ニック・ドレイクの音楽を聴いて、いつも感じるのは精確さだ。1970年前後に出てきたシンガー・ソングライターと呼ばれるミュージシャンのうちには、曲は良いのを書くけれど、シンガーとしてはリズム感が悪かったり、音程が怪しいようなひとも多かったのだが。ニック・ドレイクの唄、そしてギターの演奏からは明晰さすら感じられる。
また、その手に拠る楽曲も、自己愛からくる冗漫さや曇りが一切ないようなのだ。あるのは澄み切った自己認識のみで。
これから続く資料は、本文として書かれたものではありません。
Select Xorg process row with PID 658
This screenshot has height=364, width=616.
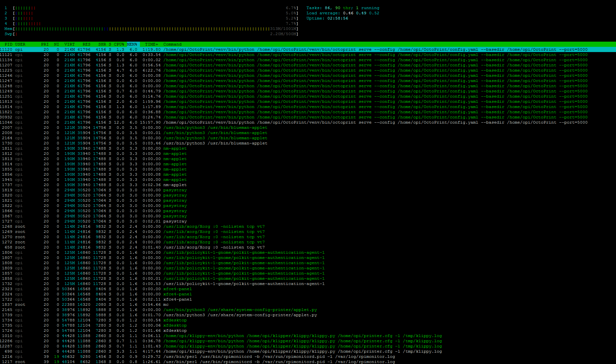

「Five Leaves Left」(1969年)は生前に残された三枚のうち、最初のアルバム。
穏やかな表情をたたえながらも隙の無い曲の数々を聴いていると、この人はデビュー時には既に完成されていたのだろう、と思わせられる。それが二十歳そこそこの若いミュージシャンにとって、必ずしも良いことなのかどうかは判らないけれど。
その音楽が何ら奇矯なことをしていないのに他に類を見ないような魅力を放っているのは、己のスタイルに対する信念が恐ろしく強固であったからか。
個人的は "River Man" が一番、好きだ。美麗なアレンジは勿論、五拍子を奏でるギターが生み出す独特のグルーヴが素晴らしい。